The political soapbox that Jason Aalon Butler has built himself over the past decade has been nothing short of extraordinary. Whether it’s been with former outfit letlive, current band FEVER 333 or side project Pressure Cracks, the one-man wrecking ball has ensured that he’s always been at the forefront of the call to arms against the establishment, his music doubling up as the megaphone he uses to shout his vociferous speeches of rebellion opposite whichever government should be his target. January 18th, sees Strength in Numb333rs unleashed, the follow up to FEVER 333’s critically acclaimed EP Made an America that blew a sizable hole in End of Year lists across the world.

Anyone who pines the demise of letlive – and there are plenty – should take the opening prologue as a definitive sign that they won’t be back any time soon, because with a throat-ripping shout of ‘I want them to know there’s a motherfucking fever coming!’, Strength in Numb333rs storms out of the blocks with Rage Against the Machine-esque guitars, a ridiculous amount of bounce and arena-sized choruses that wouldn’t go amiss on a Linkin Park album from the early 2000’s.

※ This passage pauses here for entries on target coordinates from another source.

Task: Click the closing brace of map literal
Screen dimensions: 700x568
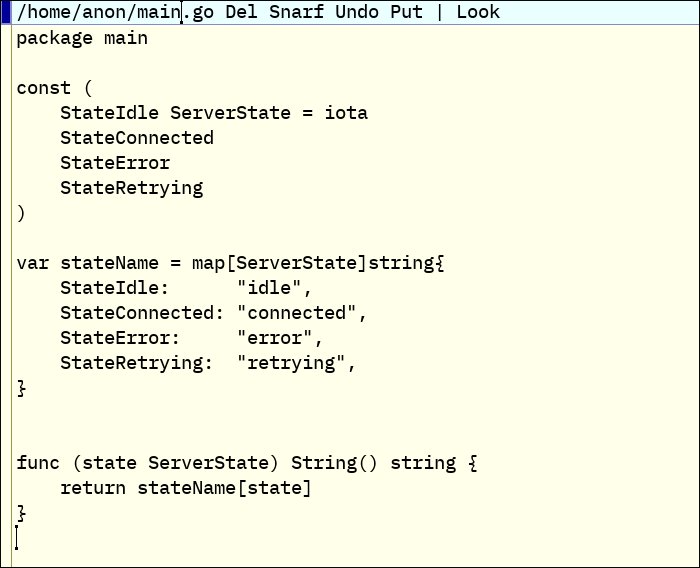Action: (x=21, y=388)
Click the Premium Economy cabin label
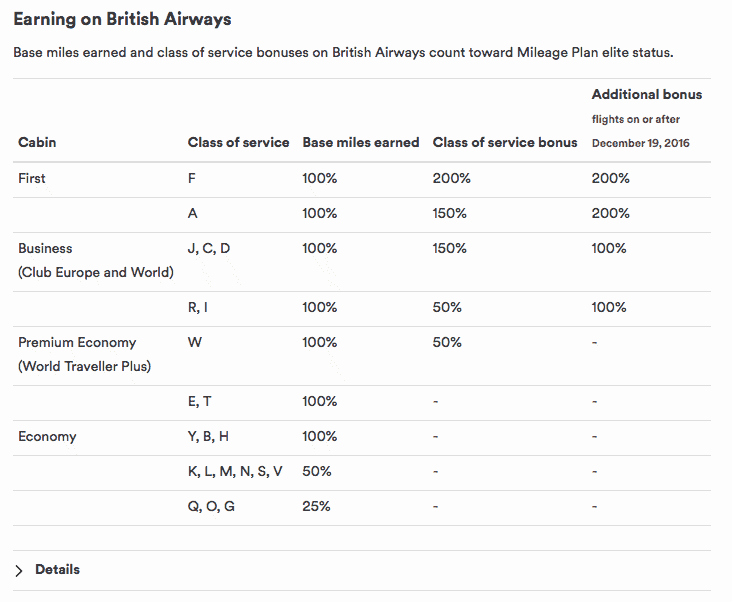732x602 pixels. pos(77,342)
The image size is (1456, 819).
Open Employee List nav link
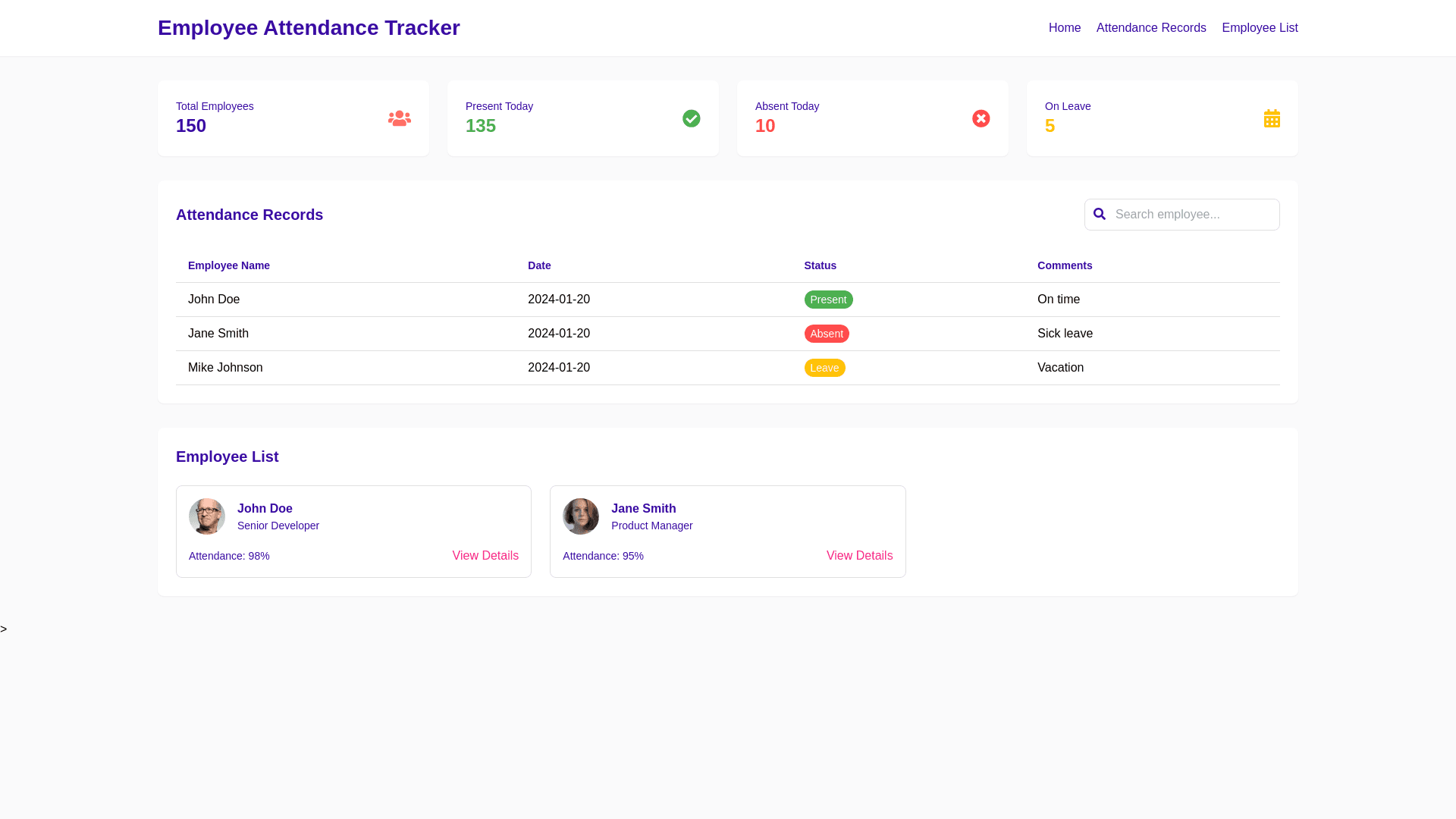pyautogui.click(x=1260, y=28)

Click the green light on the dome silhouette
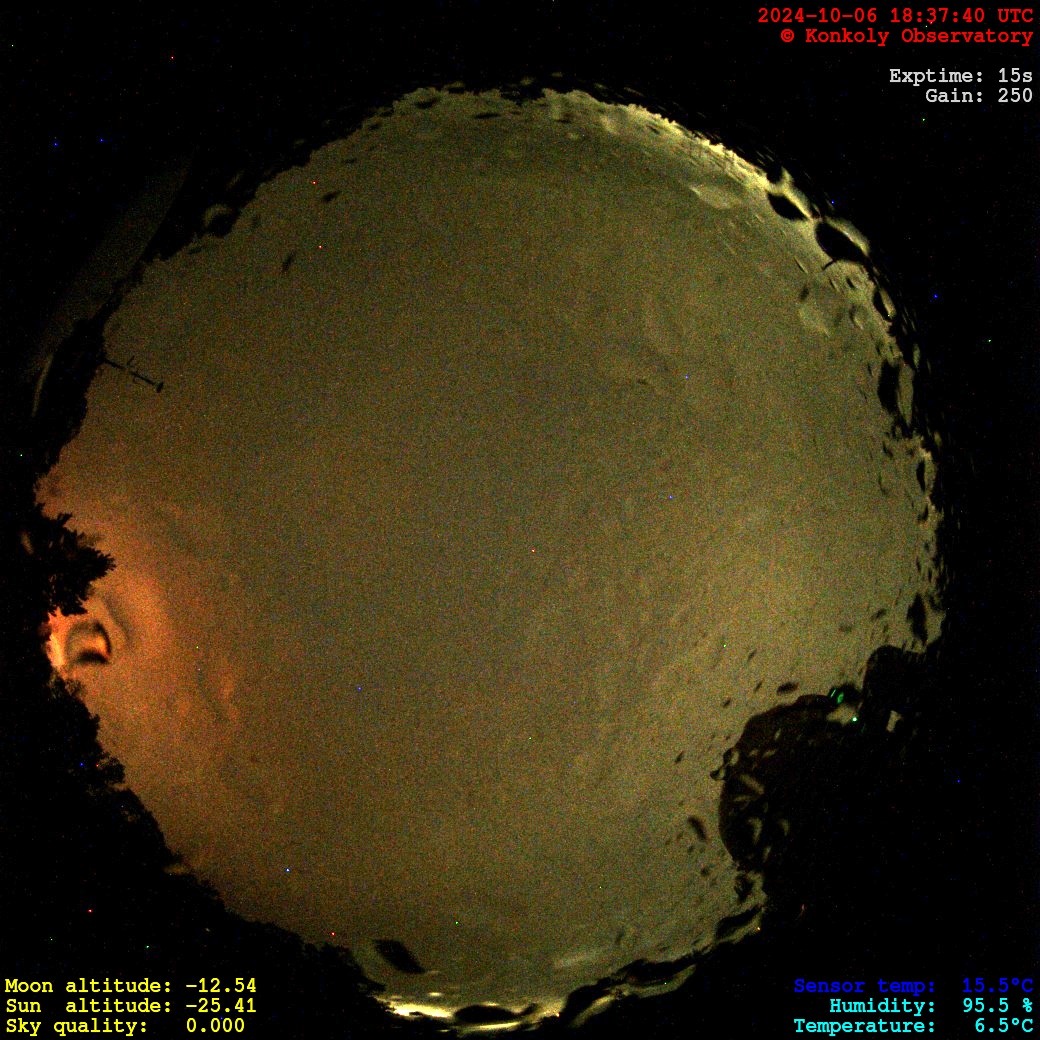838,695
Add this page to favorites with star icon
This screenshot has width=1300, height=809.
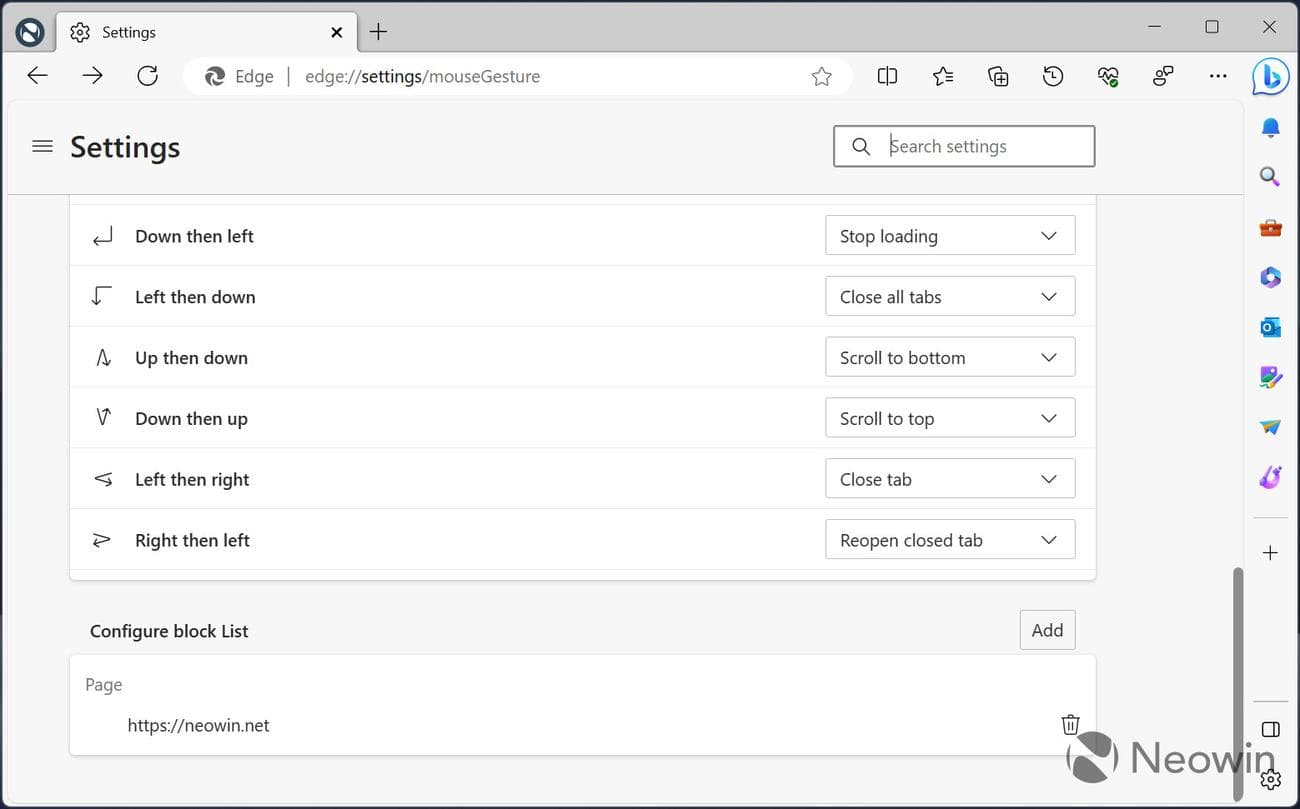tap(821, 77)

It’s not fully metal and it’s not fully rap, but as has been ascertained over the last twenty years, when both are blended together just right the results are dynamite. Suffice to say, FEVER 333 have managed this over ten tracks and forty minutes of relentless, furious brilliance.

It will come as no surprise to hear that Butler is an utter sensation across the record, the closest somebody will ever get to the masterful performances of Zack de la Rocha in his prime. Whether it’s the brutal, vocal-destroying opening to the raucous ‘One of Us’ or the softer, emotionally-laden tones used on the autobiographical ‘Inglewood’, Butler commands every vocal line with the right amount of weight and power, showing a diversity and range that will see his stock rise ever higher as the album gets out to more and more people and his message becomes near-Gospel to an unhappy, unsettled generation.

Of course, said message wouldn’t go anywhere if it seemed like a load of hot air, but the lyrical prowess on Strength In Numb333rs is another major factor in placing it head and shoulders above its competition. ‘Prey for Me’, a track that shifts pace halfway through, is anchored through its latter stages by the superb “You’re not the only one that feels like the only one”, a line that deserves to be plastered on billboards across the globe. Likewise, ‘One of Us’ delivers a warning shot, “Stand up or die on your knees” a violent picture of what will occur if something doesn’t give in the current climate soon and ‘The Innocent’ is rooted in the simple yet substantial ‘Long live the innocent!’ rallying cry. The more one listens, the more savage each song becomes until the words are near enough cutting through bones with their unforgiving stance and crushing reality of the planet in the present day.

It’s been nearly twenty-seven years since we were introduced to the likes of ‘Killing in the Name’, ‘Freedom’ and ‘Bombtrack’ by four pissed off individuals from Los Angeles, and whilst it’s taken nearly three decades, we finally have a natural successor to that outrageous debut record. Strength in Numb333rs will shake foundations to their very cores and rightly so, because this is as angry and furious as it gets; an album that is guaranteed to be talked about in the same vein come 2036.